=== DESCRIPTION OF THE TASK ===
Reproduce the records from the start through the line containing "pyautogui.click(x=125, y=53)", substituting "column" for "header" and leaving everything else unchanged. Omit the pictures from your output.

** start **

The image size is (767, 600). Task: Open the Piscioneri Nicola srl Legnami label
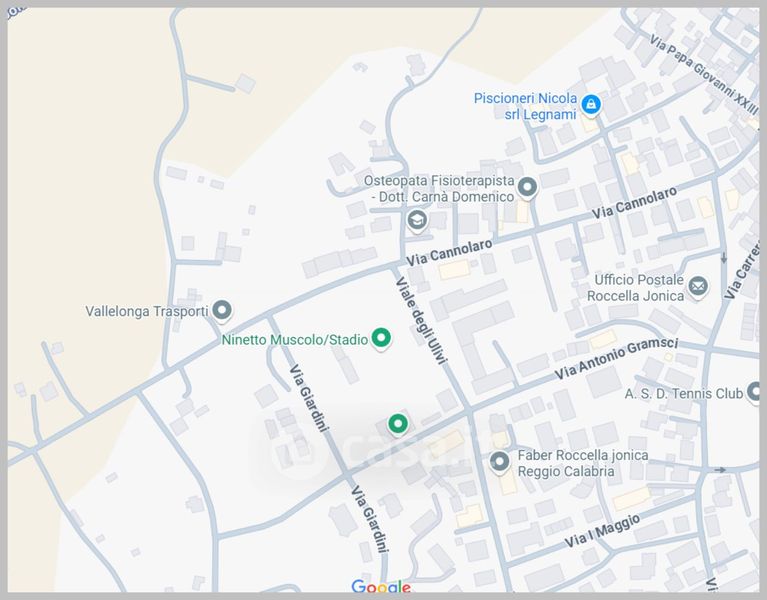(526, 106)
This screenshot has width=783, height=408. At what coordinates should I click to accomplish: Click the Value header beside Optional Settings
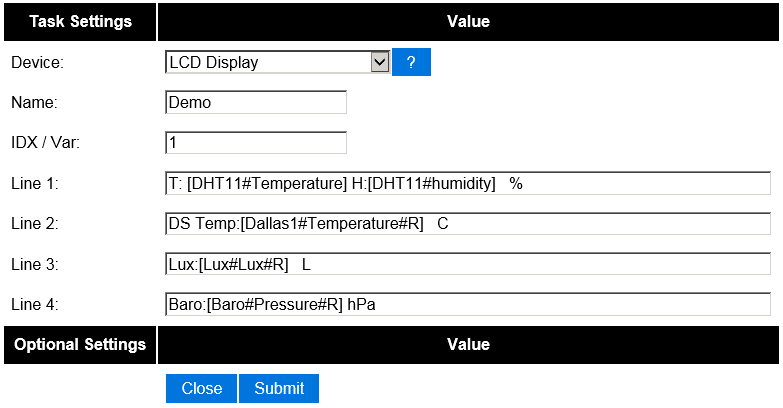point(468,345)
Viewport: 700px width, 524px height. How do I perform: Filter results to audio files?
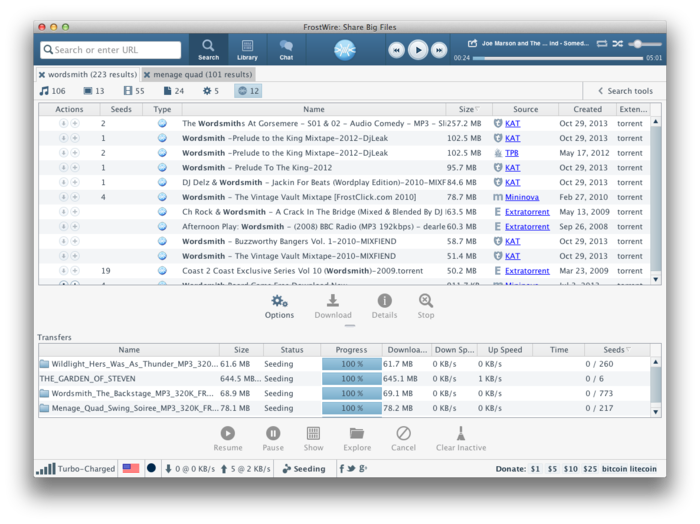(52, 91)
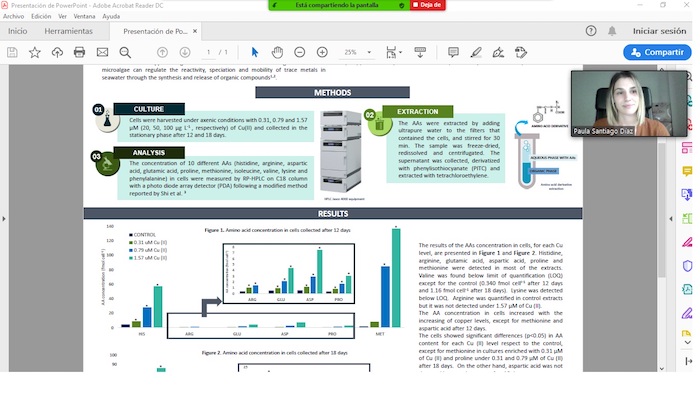Open the Find text magnifier

pyautogui.click(x=125, y=53)
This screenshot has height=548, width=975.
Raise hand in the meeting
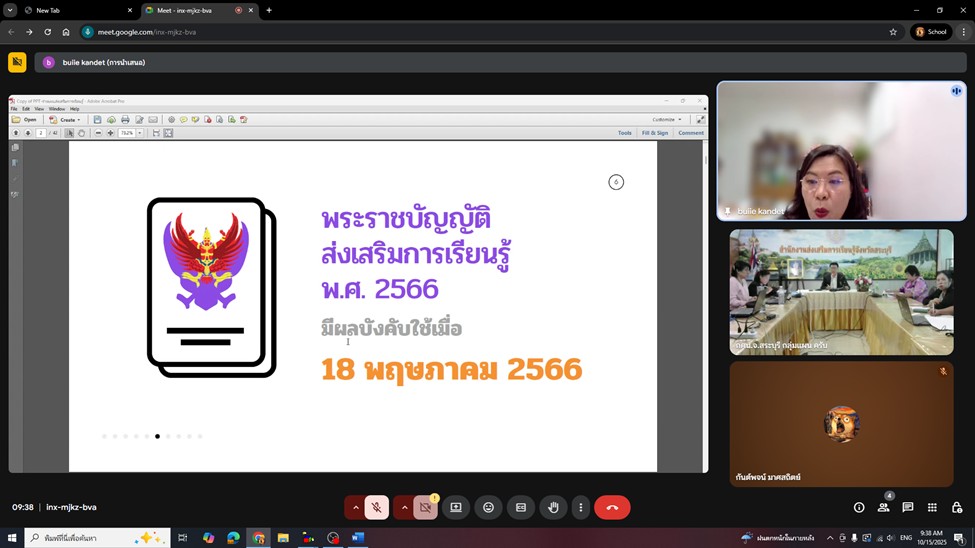[x=553, y=507]
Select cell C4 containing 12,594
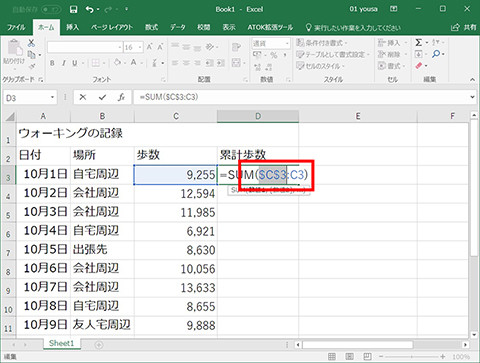Image resolution: width=480 pixels, height=363 pixels. [x=176, y=193]

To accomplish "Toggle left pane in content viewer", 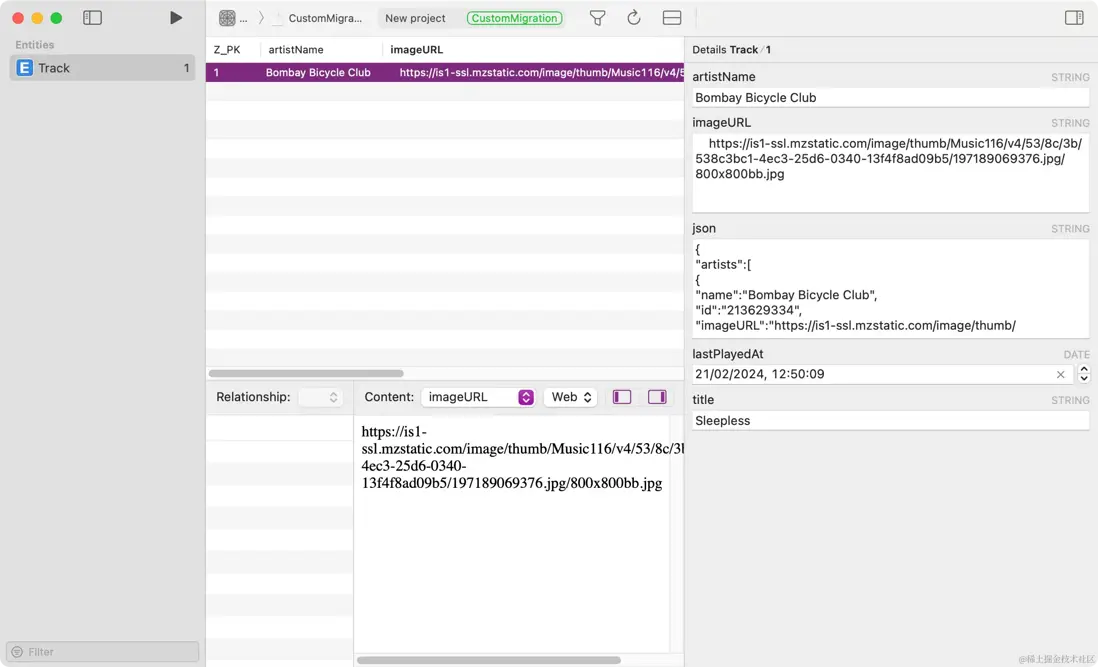I will (622, 397).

** end **

=== SOLUTION FOR THIS EXERCISE ===
The image size is (767, 600). Task: Open the Piscioneri Nicola srl Legnami label
(526, 106)
This screenshot has width=783, height=408. At what coordinates should I click to accomplish: Click the Value column beside Optional Settings
point(468,345)
Viewport: 700px width, 524px height. How do I perform: Filter results to audio files?
(52, 91)
Open the Find text magnifier

pyautogui.click(x=125, y=53)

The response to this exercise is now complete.